*RECORD EXTRACTS*.
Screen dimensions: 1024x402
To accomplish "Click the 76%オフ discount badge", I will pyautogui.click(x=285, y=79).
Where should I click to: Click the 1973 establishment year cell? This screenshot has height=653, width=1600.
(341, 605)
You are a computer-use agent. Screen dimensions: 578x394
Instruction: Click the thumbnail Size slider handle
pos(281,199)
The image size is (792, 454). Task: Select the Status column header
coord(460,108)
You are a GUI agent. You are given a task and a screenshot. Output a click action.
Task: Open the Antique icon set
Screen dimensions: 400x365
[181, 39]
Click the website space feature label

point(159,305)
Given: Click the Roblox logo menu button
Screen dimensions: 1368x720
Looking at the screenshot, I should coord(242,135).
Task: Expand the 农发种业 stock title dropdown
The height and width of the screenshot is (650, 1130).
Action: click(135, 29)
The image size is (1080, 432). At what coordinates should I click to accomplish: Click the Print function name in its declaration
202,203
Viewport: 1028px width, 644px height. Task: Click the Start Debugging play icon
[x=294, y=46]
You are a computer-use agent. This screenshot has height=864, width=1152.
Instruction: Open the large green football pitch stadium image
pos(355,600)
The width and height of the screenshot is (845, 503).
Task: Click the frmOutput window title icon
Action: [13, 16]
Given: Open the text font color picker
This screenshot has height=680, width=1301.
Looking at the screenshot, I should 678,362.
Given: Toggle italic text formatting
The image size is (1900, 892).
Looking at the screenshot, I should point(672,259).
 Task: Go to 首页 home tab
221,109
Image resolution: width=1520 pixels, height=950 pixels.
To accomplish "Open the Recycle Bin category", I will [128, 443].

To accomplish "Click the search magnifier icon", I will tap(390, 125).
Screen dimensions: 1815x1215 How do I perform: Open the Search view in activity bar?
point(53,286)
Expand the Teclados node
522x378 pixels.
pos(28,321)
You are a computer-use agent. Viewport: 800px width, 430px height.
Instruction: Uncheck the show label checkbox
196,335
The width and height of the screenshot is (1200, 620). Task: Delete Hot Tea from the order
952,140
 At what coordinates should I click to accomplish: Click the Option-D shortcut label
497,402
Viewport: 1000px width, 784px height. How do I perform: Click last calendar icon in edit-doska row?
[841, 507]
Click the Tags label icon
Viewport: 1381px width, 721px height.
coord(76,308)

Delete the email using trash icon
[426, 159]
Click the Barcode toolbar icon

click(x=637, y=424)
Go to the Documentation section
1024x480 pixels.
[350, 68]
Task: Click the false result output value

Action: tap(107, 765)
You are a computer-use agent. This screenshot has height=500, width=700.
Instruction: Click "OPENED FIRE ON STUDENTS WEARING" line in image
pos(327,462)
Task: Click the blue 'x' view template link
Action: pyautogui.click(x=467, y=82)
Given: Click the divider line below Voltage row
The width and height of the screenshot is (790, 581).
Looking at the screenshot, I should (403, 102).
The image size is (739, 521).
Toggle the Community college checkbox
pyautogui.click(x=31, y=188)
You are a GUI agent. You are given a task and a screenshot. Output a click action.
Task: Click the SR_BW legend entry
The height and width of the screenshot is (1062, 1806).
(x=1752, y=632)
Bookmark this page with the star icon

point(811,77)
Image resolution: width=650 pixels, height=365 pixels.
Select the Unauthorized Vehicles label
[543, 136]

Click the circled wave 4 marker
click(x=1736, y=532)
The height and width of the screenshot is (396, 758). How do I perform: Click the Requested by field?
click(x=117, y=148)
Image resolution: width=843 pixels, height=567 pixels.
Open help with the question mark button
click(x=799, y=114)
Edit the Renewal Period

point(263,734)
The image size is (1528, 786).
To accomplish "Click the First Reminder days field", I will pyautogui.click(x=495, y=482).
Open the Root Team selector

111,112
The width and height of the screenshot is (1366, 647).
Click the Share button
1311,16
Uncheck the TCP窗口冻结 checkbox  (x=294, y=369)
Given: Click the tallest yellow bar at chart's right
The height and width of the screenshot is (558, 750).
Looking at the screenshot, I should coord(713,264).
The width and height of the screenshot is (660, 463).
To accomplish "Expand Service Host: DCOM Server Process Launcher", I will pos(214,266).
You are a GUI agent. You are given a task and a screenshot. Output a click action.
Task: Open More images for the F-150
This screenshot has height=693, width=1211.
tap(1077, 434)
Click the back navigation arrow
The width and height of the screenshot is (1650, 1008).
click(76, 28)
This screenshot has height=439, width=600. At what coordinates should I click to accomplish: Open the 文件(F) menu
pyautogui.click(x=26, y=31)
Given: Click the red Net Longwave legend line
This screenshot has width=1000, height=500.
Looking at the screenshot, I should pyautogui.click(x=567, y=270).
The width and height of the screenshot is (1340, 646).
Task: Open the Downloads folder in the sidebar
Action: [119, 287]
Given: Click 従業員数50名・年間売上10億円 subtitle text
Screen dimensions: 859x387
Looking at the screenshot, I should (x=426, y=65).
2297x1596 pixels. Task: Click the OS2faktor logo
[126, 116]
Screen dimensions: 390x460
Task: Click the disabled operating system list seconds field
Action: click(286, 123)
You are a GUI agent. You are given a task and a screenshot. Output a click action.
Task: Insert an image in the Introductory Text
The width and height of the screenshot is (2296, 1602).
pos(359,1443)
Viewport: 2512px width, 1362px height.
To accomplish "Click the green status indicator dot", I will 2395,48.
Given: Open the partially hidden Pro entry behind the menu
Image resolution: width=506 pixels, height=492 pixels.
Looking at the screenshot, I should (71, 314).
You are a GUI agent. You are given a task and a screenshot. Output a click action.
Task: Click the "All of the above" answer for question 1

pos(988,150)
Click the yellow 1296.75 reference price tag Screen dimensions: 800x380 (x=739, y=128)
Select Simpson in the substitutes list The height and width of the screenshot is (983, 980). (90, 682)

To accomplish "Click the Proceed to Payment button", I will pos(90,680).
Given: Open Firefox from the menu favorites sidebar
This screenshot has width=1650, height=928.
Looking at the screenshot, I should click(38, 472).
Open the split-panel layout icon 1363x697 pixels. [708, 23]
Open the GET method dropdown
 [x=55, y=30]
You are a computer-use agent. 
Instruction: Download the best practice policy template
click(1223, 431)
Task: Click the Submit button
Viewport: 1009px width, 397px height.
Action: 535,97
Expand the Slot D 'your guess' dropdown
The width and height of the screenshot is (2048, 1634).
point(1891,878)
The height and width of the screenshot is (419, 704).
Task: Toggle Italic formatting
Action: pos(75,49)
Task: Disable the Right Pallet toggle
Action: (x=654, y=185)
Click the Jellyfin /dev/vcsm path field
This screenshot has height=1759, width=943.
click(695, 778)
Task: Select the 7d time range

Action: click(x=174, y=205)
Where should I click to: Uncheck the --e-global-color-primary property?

*TASK BRIEF*.
Repeat every line above word for word, in the same order.

*EXERCISE RESULT*.
Screen dimensions: 1024x402
To accomplish "Click the 76%オフ discount badge", I will pyautogui.click(x=285, y=79).
Where should I click to: Click the 1973 establishment year cell? This screenshot has height=653, width=1600.
(341, 605)
You are a computer-use agent. Screen dimensions: 578x394
Instruction: Click the thumbnail Size slider handle
pos(281,199)
The image size is (792, 454). Task: Select the Status column header
coord(460,108)
You are a GUI agent. You are given a task and a screenshot. Output a click action.
Task: Open the Antique icon set
Screen dimensions: 400x365
[181, 39]
Click the website space feature label

point(159,305)
Given: Click the Roblox logo menu button
Screen dimensions: 1368x720
Looking at the screenshot, I should coord(242,135).
Task: Expand the 农发种业 stock title dropdown
The height and width of the screenshot is (650, 1130).
Action: click(135, 29)
The image size is (1080, 432). At what coordinates should I click to accomplish: Click the Print function name in its declaration
202,203
Viewport: 1028px width, 644px height. Task: Click the Start Debugging play icon
[x=294, y=46]
You are a computer-use agent. This screenshot has height=864, width=1152.
Instruction: Open the large green football pitch stadium image
pos(355,600)
The width and height of the screenshot is (845, 503).
Task: Click the frmOutput window title icon
Action: [13, 16]
Given: Open the text font color picker
This screenshot has height=680, width=1301.
Looking at the screenshot, I should 678,362.
Given: Toggle italic text formatting
The image size is (1900, 892).
Looking at the screenshot, I should point(672,259).
 Task: Go to 首页 home tab
221,109
Image resolution: width=1520 pixels, height=950 pixels.
To accomplish "Open the Recycle Bin category", I will [128, 443].

To accomplish "Click the search magnifier icon", I will tap(390, 125).
Screen dimensions: 1815x1215 How do I perform: Open the Search view in activity bar?
point(53,286)
Expand the Teclados node
522x378 pixels.
pos(28,321)
You are a computer-use agent. Viewport: 800px width, 430px height.
Instruction: Uncheck the show label checkbox
196,335
The width and height of the screenshot is (1200, 620). Task: Delete Hot Tea from the order
952,140
 At what coordinates should I click to accomplish: Click the Option-D shortcut label
497,402
Viewport: 1000px width, 784px height. How do I perform: Click last calendar icon in edit-doska row?
[841, 507]
Click the Tags label icon
Viewport: 1381px width, 721px height.
coord(76,308)

Delete the email using trash icon
[426, 159]
Click the Barcode toolbar icon

click(x=637, y=424)
Go to the Documentation section
1024x480 pixels.
[350, 68]
Task: Click the false result output value

Action: tap(107, 765)
You are a computer-use agent. This screenshot has height=500, width=700.
Instruction: Click "OPENED FIRE ON STUDENTS WEARING" line in image
pos(327,462)
Task: Click the blue 'x' view template link
Action: pyautogui.click(x=467, y=82)
Given: Click the divider line below Voltage row
The width and height of the screenshot is (790, 581).
Looking at the screenshot, I should (403, 102).
The image size is (739, 521).
Toggle the Community college checkbox
pyautogui.click(x=31, y=188)
You are a GUI agent. You are given a task and a screenshot. Output a click action.
Task: Click the SR_BW legend entry
The height and width of the screenshot is (1062, 1806).
(x=1752, y=632)
Bookmark this page with the star icon

point(811,77)
Image resolution: width=650 pixels, height=365 pixels.
Select the Unauthorized Vehicles label
[543, 136]

Click the circled wave 4 marker
click(x=1736, y=532)
The height and width of the screenshot is (396, 758). How do I perform: Click the Requested by field?
click(x=117, y=148)
Image resolution: width=843 pixels, height=567 pixels.
Open help with the question mark button
click(x=799, y=114)
Edit the Renewal Period

point(263,734)
The image size is (1528, 786).
To accomplish "Click the First Reminder days field", I will pyautogui.click(x=495, y=482).
Open the Root Team selector

111,112
The width and height of the screenshot is (1366, 647).
Click the Share button
1311,16
Uncheck the TCP窗口冻结 checkbox  (x=294, y=369)
Given: Click the tallest yellow bar at chart's right
The height and width of the screenshot is (558, 750).
Looking at the screenshot, I should coord(713,264).
The width and height of the screenshot is (660, 463).
To accomplish "Expand Service Host: DCOM Server Process Launcher", I will pos(214,266).
You are a GUI agent. You are given a task and a screenshot. Output a click action.
Task: Open More images for the F-150
This screenshot has height=693, width=1211.
tap(1077, 434)
Click the back navigation arrow
The width and height of the screenshot is (1650, 1008).
click(76, 28)
This screenshot has height=439, width=600. At what coordinates should I click to accomplish: Open the 文件(F) menu
pyautogui.click(x=26, y=31)
Given: Click the red Net Longwave legend line
This screenshot has width=1000, height=500.
Looking at the screenshot, I should pyautogui.click(x=567, y=270).
The width and height of the screenshot is (1340, 646).
Task: Open the Downloads folder in the sidebar
Action: [119, 287]
Given: Click 従業員数50名・年間売上10億円 subtitle text
Screen dimensions: 859x387
Looking at the screenshot, I should (x=426, y=65).
2297x1596 pixels. Task: Click the OS2faktor logo
[126, 116]
Screen dimensions: 390x460
Task: Click the disabled operating system list seconds field
Action: click(286, 123)
You are a GUI agent. You are given a task and a screenshot. Output a click action.
Task: Insert an image in the Introductory Text
The width and height of the screenshot is (2296, 1602).
pos(359,1443)
Viewport: 2512px width, 1362px height.
To accomplish "Click the green status indicator dot", I will 2395,48.
Given: Open the partially hidden Pro entry behind the menu
Image resolution: width=506 pixels, height=492 pixels.
Looking at the screenshot, I should (71, 314).
You are a GUI agent. You are given a task and a screenshot. Output a click action.
Task: Click the "All of the above" answer for question 1

pos(988,150)
Click the yellow 1296.75 reference price tag Screen dimensions: 800x380 (x=739, y=128)
Select Simpson in the substitutes list The height and width of the screenshot is (983, 980). (90, 682)

To accomplish "Click the Proceed to Payment button", I will pos(90,680).
Given: Open Firefox from the menu favorites sidebar
This screenshot has width=1650, height=928.
Looking at the screenshot, I should click(38, 472).
Open the split-panel layout icon 1363x697 pixels. [708, 23]
Open the GET method dropdown
 [x=55, y=30]
You are a computer-use agent. 
Instruction: Download the best practice policy template
click(1223, 431)
Task: Click the Submit button
Viewport: 1009px width, 397px height.
Action: 535,97
Expand the Slot D 'your guess' dropdown
The width and height of the screenshot is (2048, 1634).
point(1891,878)
The height and width of the screenshot is (419, 704).
Task: Toggle Italic formatting
Action: pos(75,49)
Task: Disable the Right Pallet toggle
Action: (x=654, y=185)
Click the Jellyfin /dev/vcsm path field
This screenshot has height=1759, width=943.
click(695, 778)
Task: Select the 7d time range

Action: click(x=174, y=205)
Where should I click to: Uncheck the --e-global-color-primary property?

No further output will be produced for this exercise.